What is needed is a copy of each line in the listing that contains "will".

*** Input data Section Begins ***

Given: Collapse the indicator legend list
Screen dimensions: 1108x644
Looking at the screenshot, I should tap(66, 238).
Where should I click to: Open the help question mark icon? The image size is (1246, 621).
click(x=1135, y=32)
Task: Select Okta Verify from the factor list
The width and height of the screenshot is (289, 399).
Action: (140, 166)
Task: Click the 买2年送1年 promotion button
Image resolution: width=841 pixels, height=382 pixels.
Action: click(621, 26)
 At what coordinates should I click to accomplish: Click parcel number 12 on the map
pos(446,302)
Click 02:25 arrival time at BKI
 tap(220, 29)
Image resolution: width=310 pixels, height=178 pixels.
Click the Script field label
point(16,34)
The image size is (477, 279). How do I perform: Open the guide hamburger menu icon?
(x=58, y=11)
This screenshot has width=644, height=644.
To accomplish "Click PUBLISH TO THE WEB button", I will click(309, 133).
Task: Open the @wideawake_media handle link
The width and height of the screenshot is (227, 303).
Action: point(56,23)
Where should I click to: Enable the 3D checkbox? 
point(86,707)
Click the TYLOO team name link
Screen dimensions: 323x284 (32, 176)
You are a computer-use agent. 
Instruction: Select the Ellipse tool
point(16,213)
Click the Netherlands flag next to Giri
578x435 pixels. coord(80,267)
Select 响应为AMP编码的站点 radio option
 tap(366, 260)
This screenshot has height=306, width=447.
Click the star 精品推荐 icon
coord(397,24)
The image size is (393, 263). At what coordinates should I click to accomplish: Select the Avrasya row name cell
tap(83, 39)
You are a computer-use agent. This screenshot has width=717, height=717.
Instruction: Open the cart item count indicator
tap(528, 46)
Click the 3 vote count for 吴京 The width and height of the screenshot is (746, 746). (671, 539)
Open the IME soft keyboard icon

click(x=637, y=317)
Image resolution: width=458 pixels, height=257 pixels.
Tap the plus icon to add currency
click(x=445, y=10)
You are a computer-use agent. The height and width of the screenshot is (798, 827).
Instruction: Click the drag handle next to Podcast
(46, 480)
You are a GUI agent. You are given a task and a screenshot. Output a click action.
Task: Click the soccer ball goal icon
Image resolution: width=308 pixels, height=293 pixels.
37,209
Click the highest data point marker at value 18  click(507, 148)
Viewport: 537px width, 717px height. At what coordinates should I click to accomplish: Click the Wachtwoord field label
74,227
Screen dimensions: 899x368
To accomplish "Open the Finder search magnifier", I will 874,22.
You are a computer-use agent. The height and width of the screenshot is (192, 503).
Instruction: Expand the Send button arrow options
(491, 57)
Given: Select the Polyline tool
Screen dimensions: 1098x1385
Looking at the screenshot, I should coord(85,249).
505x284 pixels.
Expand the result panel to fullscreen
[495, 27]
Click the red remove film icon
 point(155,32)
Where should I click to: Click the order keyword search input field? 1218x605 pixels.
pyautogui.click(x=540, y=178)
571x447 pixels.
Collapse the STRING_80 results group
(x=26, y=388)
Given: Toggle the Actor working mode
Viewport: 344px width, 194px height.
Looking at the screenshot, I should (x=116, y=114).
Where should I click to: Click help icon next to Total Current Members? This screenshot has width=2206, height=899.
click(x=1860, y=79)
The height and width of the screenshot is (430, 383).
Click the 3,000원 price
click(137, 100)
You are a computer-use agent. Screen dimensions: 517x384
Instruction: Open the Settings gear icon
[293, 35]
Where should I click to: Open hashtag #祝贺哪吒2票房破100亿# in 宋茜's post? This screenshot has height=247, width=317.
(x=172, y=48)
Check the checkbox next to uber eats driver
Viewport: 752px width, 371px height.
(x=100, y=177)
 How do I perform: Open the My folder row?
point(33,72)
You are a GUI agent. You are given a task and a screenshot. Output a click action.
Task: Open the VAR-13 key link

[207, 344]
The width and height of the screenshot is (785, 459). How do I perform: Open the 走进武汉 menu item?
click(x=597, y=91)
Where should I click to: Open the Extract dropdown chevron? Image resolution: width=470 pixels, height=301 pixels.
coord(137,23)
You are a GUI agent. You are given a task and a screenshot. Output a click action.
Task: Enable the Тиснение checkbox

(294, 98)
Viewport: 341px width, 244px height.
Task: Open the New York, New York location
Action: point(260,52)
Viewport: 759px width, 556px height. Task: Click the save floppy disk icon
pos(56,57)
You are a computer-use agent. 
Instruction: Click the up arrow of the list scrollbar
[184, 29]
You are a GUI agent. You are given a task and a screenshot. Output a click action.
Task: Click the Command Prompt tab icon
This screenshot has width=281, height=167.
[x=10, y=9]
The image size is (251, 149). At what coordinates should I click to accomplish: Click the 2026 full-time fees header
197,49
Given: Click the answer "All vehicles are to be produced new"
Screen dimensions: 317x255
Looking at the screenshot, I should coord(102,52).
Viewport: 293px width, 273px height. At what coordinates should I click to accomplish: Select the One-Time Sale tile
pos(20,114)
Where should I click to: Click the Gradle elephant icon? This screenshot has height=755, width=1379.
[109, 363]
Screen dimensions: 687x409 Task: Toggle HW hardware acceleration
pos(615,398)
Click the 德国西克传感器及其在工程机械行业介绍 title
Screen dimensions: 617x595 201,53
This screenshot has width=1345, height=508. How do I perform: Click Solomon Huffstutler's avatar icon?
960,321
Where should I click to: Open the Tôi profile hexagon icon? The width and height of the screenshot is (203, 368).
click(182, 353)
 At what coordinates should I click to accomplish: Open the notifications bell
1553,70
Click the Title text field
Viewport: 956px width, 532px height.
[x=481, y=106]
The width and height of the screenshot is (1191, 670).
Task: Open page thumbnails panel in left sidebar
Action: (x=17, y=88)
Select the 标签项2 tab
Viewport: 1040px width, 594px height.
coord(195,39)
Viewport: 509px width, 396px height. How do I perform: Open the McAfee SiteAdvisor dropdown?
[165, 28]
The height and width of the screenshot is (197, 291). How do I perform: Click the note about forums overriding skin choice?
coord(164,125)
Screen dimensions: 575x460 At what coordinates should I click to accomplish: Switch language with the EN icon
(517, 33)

*** Input data Section Ends ***

**Result of the exercise**.
To accomplish "Click PUBLISH TO THE WEB button", I will click(309, 133).
To accomplish "Open the Finder search magnifier", I will 874,22.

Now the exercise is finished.